Zeit bis zur Abgabe der Wahlvorschläge:

So viel Zeit bleibt Dir noch - am 28. März 2024 um 18:00 Uhr müssen die ausgefüllten Wahllisten mit den benötigten Unterstützungsunterschriften beim zuständigen Wahlleiter eingereicht sein. Es ist dringend zu empfehlen, dies mindestens 10 Tage vorher zu tun, damit eventuelle Fehler noch geheilt werden können. Erst dann beginnt der Wahlkampf!

Zeit bis zum ersten Versand der Briefwahlunterlagen:

Schon 6 Wochen vor der Wahl werden Briefwahlunterlagen versendet. In den letzten 6 Wochen des Wahlkampfes kann es also sein (und ist es leider immer öfter), dass Angesprochene schon gewählt haben. Zumindest die erste Information sollte also vor diesem Zeitpunkt in die Breifkästen oder sonstwie an die Menschen.

Zeit bis zur Eröffnung der Wahllokale:

Am 9. Juni 2024 um 8:00 Uhr öffnen die Wahllokale für die Kommunalwahl in Baden-Württemberg zusammen mit der Europawahl.


In immer mehr Städten, Gemeinden und Landkreisen (nicht nur) in Baden-Württemberg wird die demokratische Mitwirkung der Bürger auf die Wahl der Gemeinde- und Kreisräte alle 5 Jahre und auf die Wahl des Bürgermeisters alle 8 Jahre reduziert. Dass die Bürger damit nicht zufrieden sind, zeigt sich an den Umfragewerten, bei denen nicht nur für die „große“ Politik in Stuttgart, Berlin oder Brüssel, sondern auch für Bürgermeister, Gemeindevertreter und Stadtverwaltungen so negative Werte ermittelt wurden wie noch nie in der Geschichte der Bundesrepublik.
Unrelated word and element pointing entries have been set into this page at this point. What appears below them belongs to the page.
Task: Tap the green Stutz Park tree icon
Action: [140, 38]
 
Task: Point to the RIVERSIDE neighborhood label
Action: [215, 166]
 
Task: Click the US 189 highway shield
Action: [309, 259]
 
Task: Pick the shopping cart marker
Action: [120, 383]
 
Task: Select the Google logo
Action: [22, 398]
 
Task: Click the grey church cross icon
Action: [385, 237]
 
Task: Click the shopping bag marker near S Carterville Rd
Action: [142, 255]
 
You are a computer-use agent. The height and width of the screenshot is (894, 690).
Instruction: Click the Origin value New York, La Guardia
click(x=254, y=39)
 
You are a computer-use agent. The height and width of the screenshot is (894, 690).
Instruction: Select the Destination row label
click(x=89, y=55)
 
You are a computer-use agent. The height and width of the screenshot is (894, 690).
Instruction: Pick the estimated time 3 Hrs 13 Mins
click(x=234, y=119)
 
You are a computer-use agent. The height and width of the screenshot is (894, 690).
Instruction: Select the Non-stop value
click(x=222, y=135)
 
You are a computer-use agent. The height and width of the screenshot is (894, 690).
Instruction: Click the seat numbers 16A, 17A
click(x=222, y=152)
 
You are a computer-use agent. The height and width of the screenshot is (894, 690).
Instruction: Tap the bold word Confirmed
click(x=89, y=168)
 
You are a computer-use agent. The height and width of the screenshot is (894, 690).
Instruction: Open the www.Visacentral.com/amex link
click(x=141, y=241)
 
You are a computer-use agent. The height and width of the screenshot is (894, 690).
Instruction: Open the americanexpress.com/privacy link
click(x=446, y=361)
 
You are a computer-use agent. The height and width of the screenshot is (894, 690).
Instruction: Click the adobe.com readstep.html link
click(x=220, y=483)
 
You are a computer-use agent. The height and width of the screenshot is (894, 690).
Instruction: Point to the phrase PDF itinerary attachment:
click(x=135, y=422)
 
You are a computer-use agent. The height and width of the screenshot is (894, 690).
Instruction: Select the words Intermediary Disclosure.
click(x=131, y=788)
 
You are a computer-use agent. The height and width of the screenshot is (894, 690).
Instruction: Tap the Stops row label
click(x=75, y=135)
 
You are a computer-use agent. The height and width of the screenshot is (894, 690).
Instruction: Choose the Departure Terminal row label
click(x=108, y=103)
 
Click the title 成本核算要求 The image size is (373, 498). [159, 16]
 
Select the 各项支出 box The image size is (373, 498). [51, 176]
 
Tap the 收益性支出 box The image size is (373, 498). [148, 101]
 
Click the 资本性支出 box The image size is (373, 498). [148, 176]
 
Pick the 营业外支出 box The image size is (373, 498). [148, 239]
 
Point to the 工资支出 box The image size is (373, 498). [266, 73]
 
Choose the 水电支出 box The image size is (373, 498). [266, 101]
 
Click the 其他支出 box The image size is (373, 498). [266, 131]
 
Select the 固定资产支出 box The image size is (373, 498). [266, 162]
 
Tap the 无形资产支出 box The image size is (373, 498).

Wenn im Schnitt nur noch 43% der Menschen den Ortschafts-, Gemeinde- und Kreisräten vertrauen, ist dies alarmierend. Dabei ist zu beobachten, dass in vielen kommunalen Gremien die Gremienmitglieder schon seit vielen Jahren, teilweise Jahrzehnten sitzen, was mit der Zeit zu einer Entfremdung von der „normalen“ Bevölkerung führt.

Auf der anderen Seite bedeuten diese Umfragewerte auch, dass es noch nie so viel Potential für eine neue Bewegung, für einen neuen Politikstil gab wie heute. Die Menschen wollen nicht mehr nur einmal alle fünf oder acht Jahre ihre kommunalen Vertreter und ihren Bürgermeister wählen, sondern sie wollen bei wichtigen konkreten kommunalen Fragen einbezogen und gehört werden und auch selber mitentscheiden, ganz unabhängig, wen sie in die Gremien gewählt haben oder ob sie überhaupt gewählt haben.

Weiterhin wollen immer mehr Menschen keine Ideologien mehr in der Politik, die sich aus den Progammen der Parteien mehr oder weniger zwangsläufig ergeben. Eine wirklich ideologiefreie und vernunftorientierte Kommunalpolitik, die das Wohlergehen der Bürger der eigenen Gemeinde und des eigenen Land- oder Stadtkreises als einziges und oberstes Ziel hat, ist nur ohne Parteipolitik möglich. Parteipolitik hat keinen Platz auf der kommunalen Ebene!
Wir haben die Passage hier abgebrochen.